Hoda Kotb Interviews Doctor About 'Encouraging' Coronavirus Vaccine News
By Rachel McRady
Hoda Kotb was excited on Monday morning to share some "encouraging" news about the work being done to create a vaccine for the coronavirus. The Today co-host interviewed NBC News Medical Correspondent Dr. John Torres about the results of the first human trials for a potential vaccine.
"The results of one small study on humans are in and they appear to be encouraging," Kotb revealed. "I love when I see the word 'encouraging' in a script."
"This is very encouraging," Dr. Torres agreed.
Torres went on to note that the results have come in from a phase one trial and the response to the potential vaccine has been positive.
"For some of the participants -- they don't have all the results yet -- in eight of the participants, they actually ended up sero converting, we call it," Torres revealed. "Because of the vaccine they had antibodies. The good part is those antibodies are neutralizing, in other words, they'll take care of coronavirus and prevent it from taking hold... they are getting levels equivalent to people who recovered from coronavirus and now we think have some immunity to it."
Dr. Torres was careful to note that though the news is encouraging, researchers still have a long way to go before a vaccine can reach the public.
"This is good news because we're getting steps forward in the vaccine process here, but they still have two more phases to go," he noted. "They'll do a phase two which is about 600 people and then they'll do the big phase three. They'll start that in July. That's the one that's going to give us a lot of answers. If they get that then we'll get the vaccine. Keeping our fingers crossed, hopefully soon."
Breaking news on the search for a coronavirus vaccine. The results from a small trial on humans appear to be encouraging. @DrJohnTorres has the latest on what the data from the trial means for the future. pic.twitter.com/Td4w43Hgxk
Kotb then asked when the public can expect a potential vaccine if the other trial phases go well.
"It just depends on how it pans out. That usually takes months or years, in this case, they're hoping months," Dr. Torres said. "Sometime after the New Year is when we'll get it, maybe before if things fall into place."
The coronavirus pandemic has spread across the globe, taking more than 300,000 lives worldwide. The spread has led to travel bans and lockdowns with many people quarantining in their homes.

### Data extract

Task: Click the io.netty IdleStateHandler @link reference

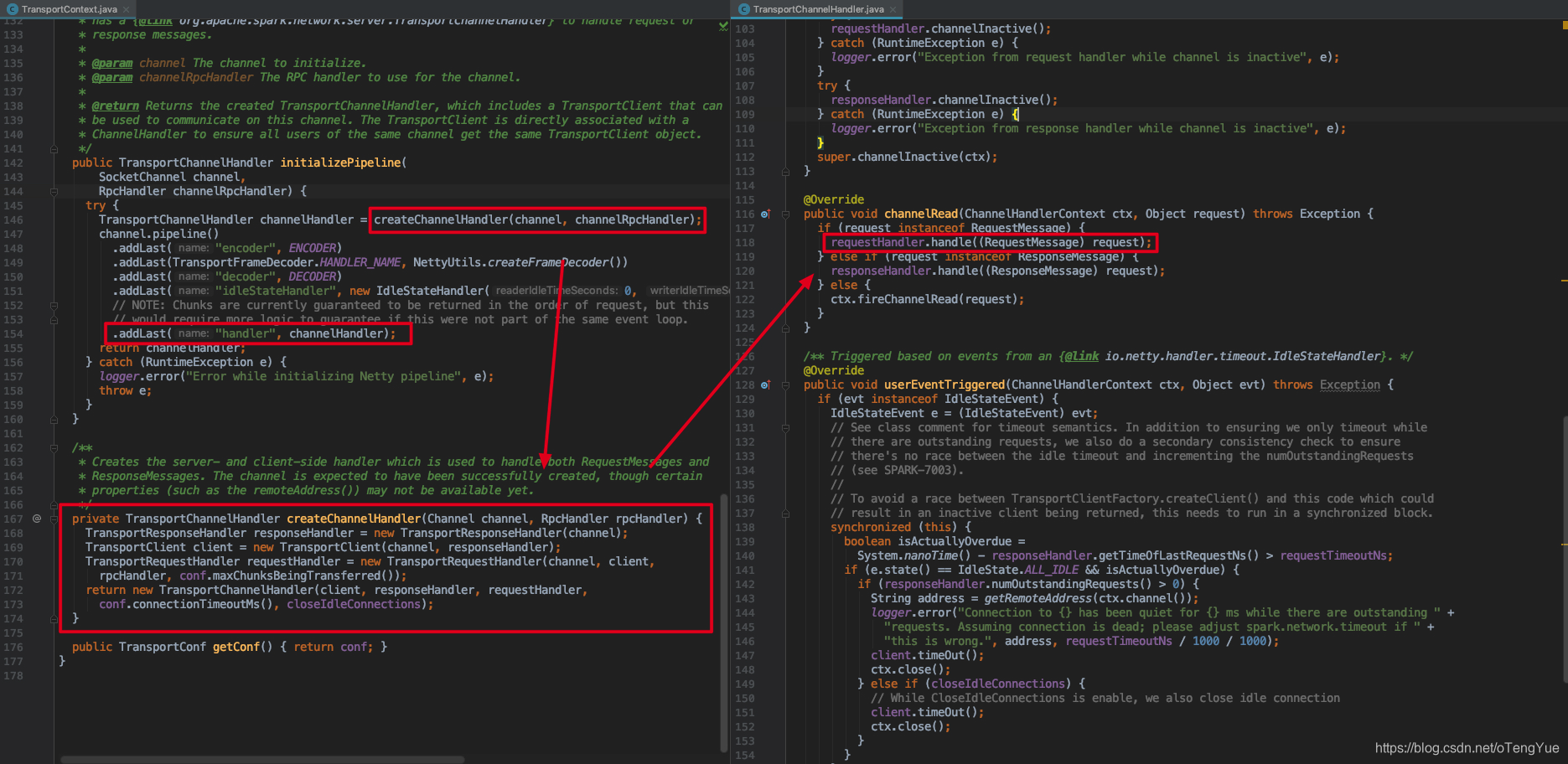Action: click(x=1242, y=357)
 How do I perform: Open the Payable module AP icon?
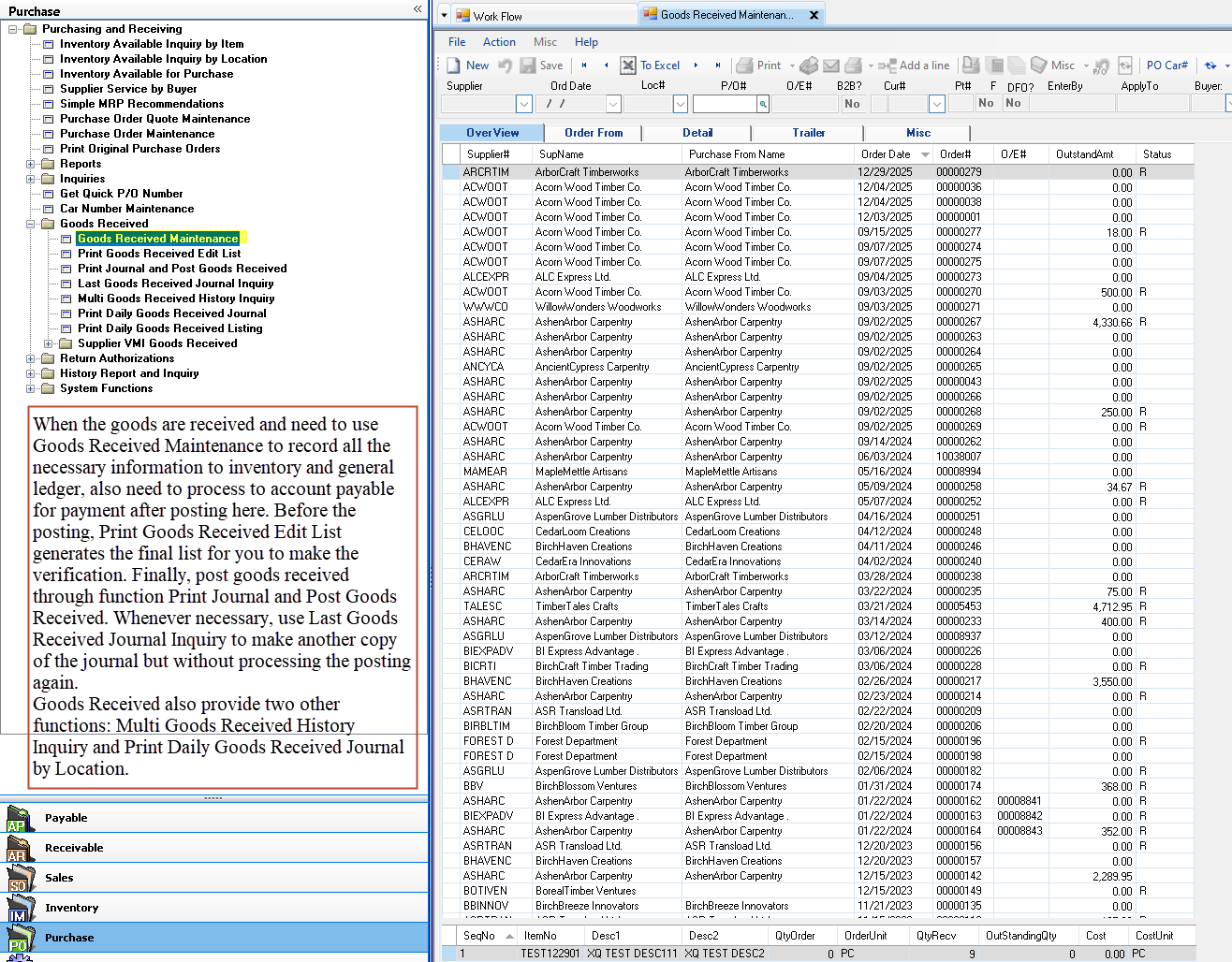[x=17, y=819]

### Work request
Please answer these from the article on the vaccine interview:
(a) What is Dr. John Torres's title?
(b) About how many people will phase two involve?
(c) How many lives worldwide has the pandemic taken?

### Reply to the task
(a) NBC News Medical Correspondent
(b) About 600
(c) More than 300,000